The annual Conservative Political Action Conference, held in mid-March, is four days of shrill, angry, conservative rants. Christopher Preble was this year’s exception.
As senior defense analyst at the libertarian Cato Institute, Preble is a persistent critic of defense spending that consistently amounts to almost 5 percent of GDP.
On the day the president releases a budget that includes cuts to Social Security, which is not driving the deficit, Preble’s comments are a reminder of where the money is:
Americans want a strong military. The good news is they the finest military in the world, bar none. Sometimes spending too much money on a good thing can be a problem. And conservatives understand that. Leading opponents of spending cuts are also fans of big open-ended nation-building missions. Most Americans are determined to avoid these kinds of missions. As conservatives, we should be especially wary of these situations. We are incapable of feeding the hungry and housing the homeless in this country, we can’t possibly do that 8,000 miles away.
U.S. troops should not be the first responder for every 911 call that comes down. It’s most important that other nations take responsibility for their own defense. This is also a conservative value: self reliance and responsibility.
First some context.
Total military spending, real and inflation-adjusted, remains high by historic standards.

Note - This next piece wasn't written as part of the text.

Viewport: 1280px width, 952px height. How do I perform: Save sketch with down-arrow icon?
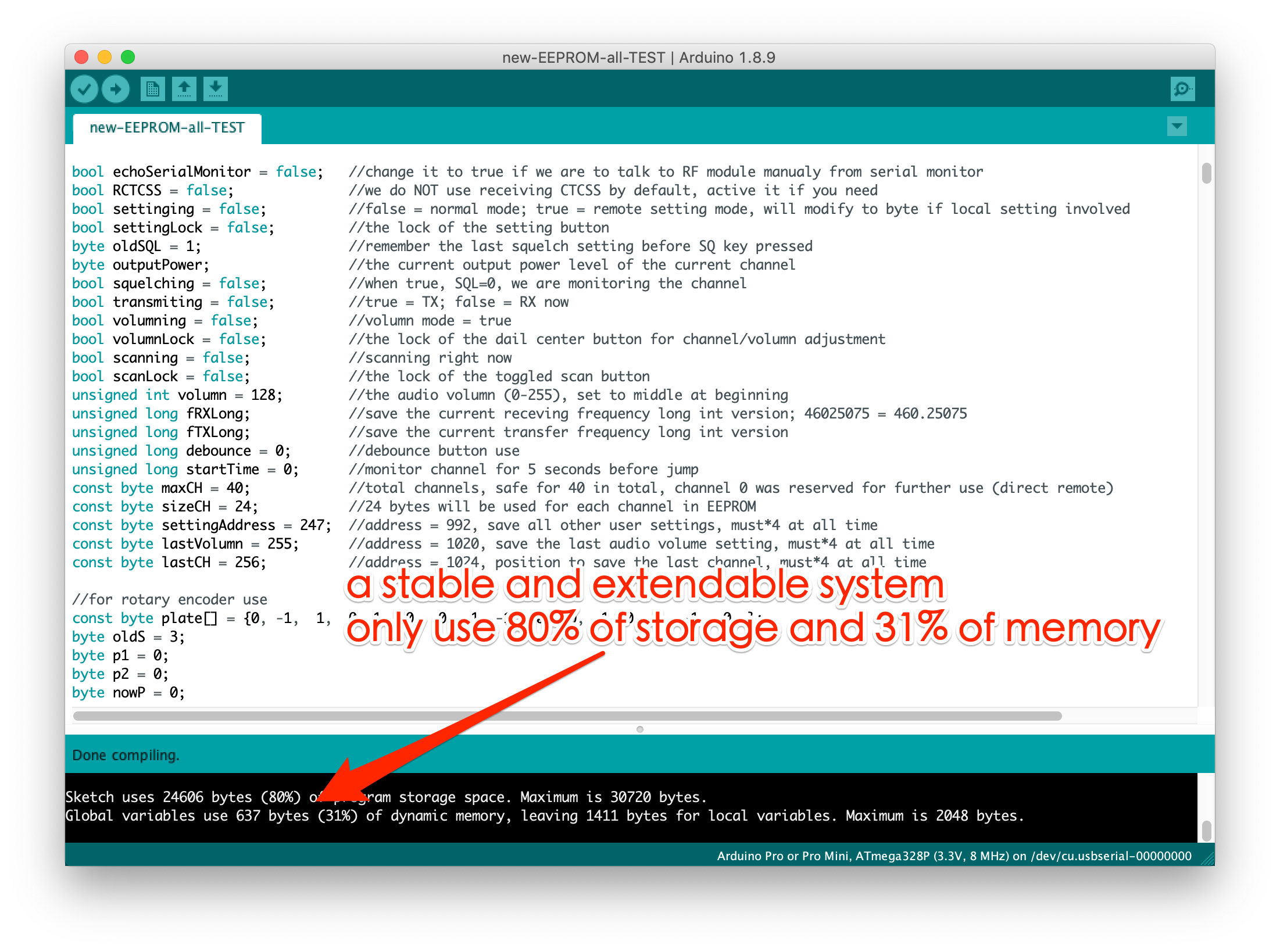(216, 89)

Indeed, from 2011 to 2012, total national-security spending increased by $11 billion. And even under sequestration — the scary sequester — average spending on the base Pentagon budget during the next decade will be $542 billion. That is more than we spent on average during the Cold War.
Spending is not the best measure of military effectiveness. Conservatives should know that. Some still do. “Spending is not caring” explained Americans for Tax Reform’s Grover Norquist in a recent interview with the American Conservative. “Spending is what politicians do instead of caring.”
It’s hardly surprising that leaders of defense contractors, the businesses who profit from taxpayer money, want more of it. I understand that. But it doesn’t explain to me why conservatives should be so eager to oblige them.
Conservatives believe the key to turning around the American economy is to free up money for the private sector. Cut taxes, trim the size of government.
So it simply doesn’t make sense that conservatives who wisely oppose most forms of federal spending favor the military kind.
Some conservatives counter that defense is a core function of government, and therefore should not be treated on equal footing with federal spending on education, agriculture, or Obamacare.
This is true. I concede that. The Constitution clearly stipulates a federal role for defense. But our founding document contains no mentions of common learning standards for grade schoolers, a guaranteed price for a bushel of wheat for farmers, agriculture subsidizes, or motorized wheelchairs for senior citizens.
But neither is there anything in the document that says that the United States is responsible for defending countries that can’t defend themselves.
Conservatives who rail against the culture of dependency in this country should appreciate that the United States has created an entire class of dependent countries around the world. And these governments, who should have been attending to their own defense, instead invest in their own welfare state.
The cost of defending (our own) country, the core U.S. national security, could be smaller and less expensive.
After Preble concluded his remarks last month, a member of Oklahoma Senator Jim Inhofe’s staff challenged his belief in “American Exceptionalism.”
Cato, as it turns out, is the only conservative organization supporting the Obama budget.
Lou Dubose is the editor of The Washington Spectator.